From the grandeur of March to the relative wilderness of the countryside and I thought it would be instructive to show our visitors some of the stories we tackle. We dropped in, firstly, at Bedlam Bridge where John Gawthorp is waiting for his home to be demolished and then on to Elm where Ray Griffin watched last week as his house was demolished. Tricky issues these, Mr President, since they involve real Fenland characters battling it out with the planners over whether an Englishman's home is his castle. It's tempting, of course, to side with the underdog but as I explained, Mr President, the Fenland underdog has a nasty habit of ripping your hand off - so I'll leave you to work through any hidden meanings in those particular words.
Our next stop was altogether more civilised, and courtesy of head brewer Alan Pateman we enjoyed a whistle-stop tour of Elgood' Brewery at Wisbech and an even more convivial pint or two of its fine Cambridge bitter.
Time was running out, but not before we stopped off to see how the £50million re-development of the Nene was progressing, and we rounded off a busy day by watching the votes being counted at the local elections.
Luckily council leader Geoff Harper was on hand to explain how it all works (you might know him, he often lectures in eastern Europe on democratic voting systems) and then it was time to bid farewell.

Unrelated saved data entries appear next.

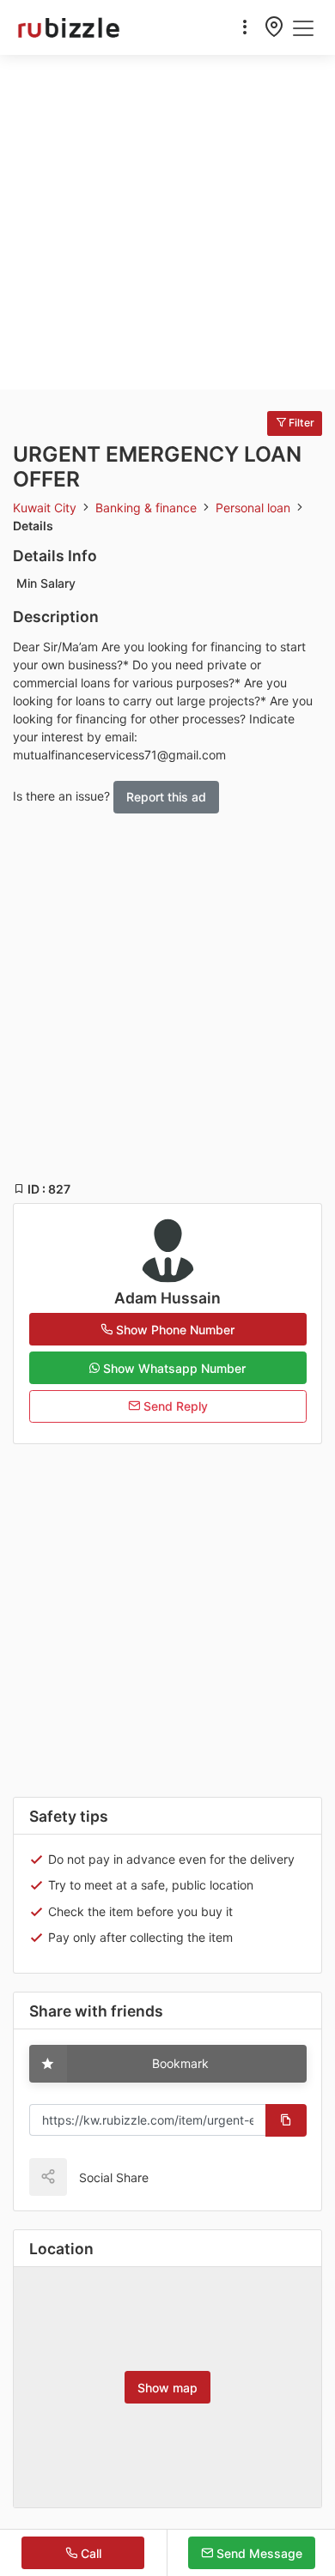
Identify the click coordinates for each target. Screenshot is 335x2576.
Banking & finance (147, 507)
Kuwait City (46, 507)
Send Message (257, 2553)
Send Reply (174, 1406)
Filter (300, 422)
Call (89, 2553)
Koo (198, 2176)
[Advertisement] (167, 222)
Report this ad (166, 796)
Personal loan (255, 507)
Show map (167, 2387)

Hoping one day to visit your country, and I do apologise for telling colleagues in advance I was expecting a group of Russian journalists. After 70 years of being part of the Soviet Union you are most definitely a free country, and I wish you the very best.
PS: I tried to explain why it is that so few people bother to vote in the country but I'm not sure I was altogether successful. Perhaps if we didn't take democracy so much for granted more of us might turn out to vote.